Since the pictures are not wanted, reproduce only the rest of the records, exactly as given.

*** Opening of Source data ***

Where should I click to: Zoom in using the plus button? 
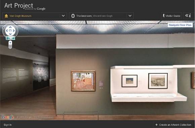click(10, 43)
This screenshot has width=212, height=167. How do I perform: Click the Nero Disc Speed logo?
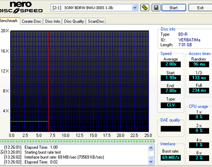(x=21, y=7)
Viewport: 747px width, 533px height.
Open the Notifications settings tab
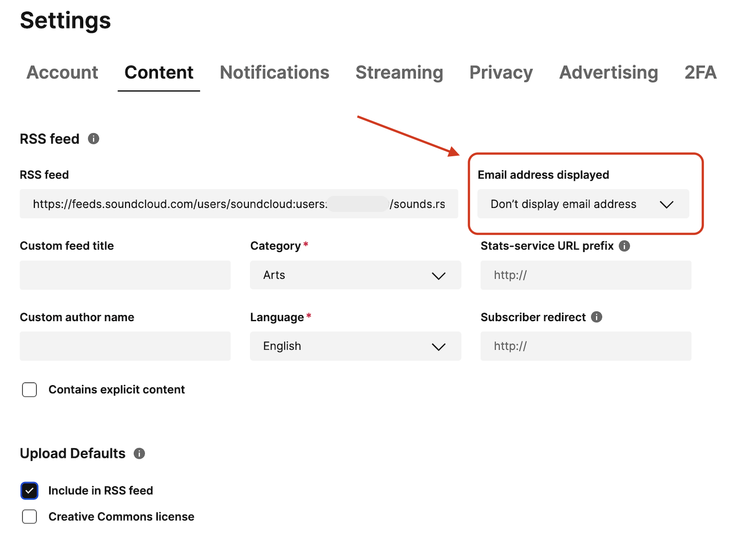274,73
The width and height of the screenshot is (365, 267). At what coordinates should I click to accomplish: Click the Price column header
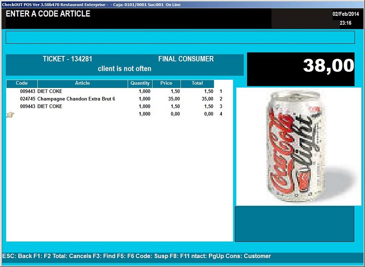click(166, 83)
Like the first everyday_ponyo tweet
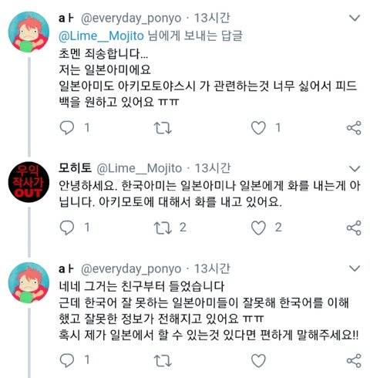Screen dimensions: 370x378 pyautogui.click(x=258, y=128)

*** Close of Source data ***

> _Reply to the exercise_:
Where should I click to: Zoom in using the plus button? 
click(10, 43)
This screenshot has width=212, height=167. How do I perform: Click the Nero Disc Speed logo?
(x=21, y=7)
Viewport: 747px width, 533px height.
Open the Notifications settings tab
274,73
The width and height of the screenshot is (365, 267). At what coordinates should I click to accomplish: Click the Price column header
click(166, 83)
Like the first everyday_ponyo tweet
Screen dimensions: 370x378 pyautogui.click(x=258, y=128)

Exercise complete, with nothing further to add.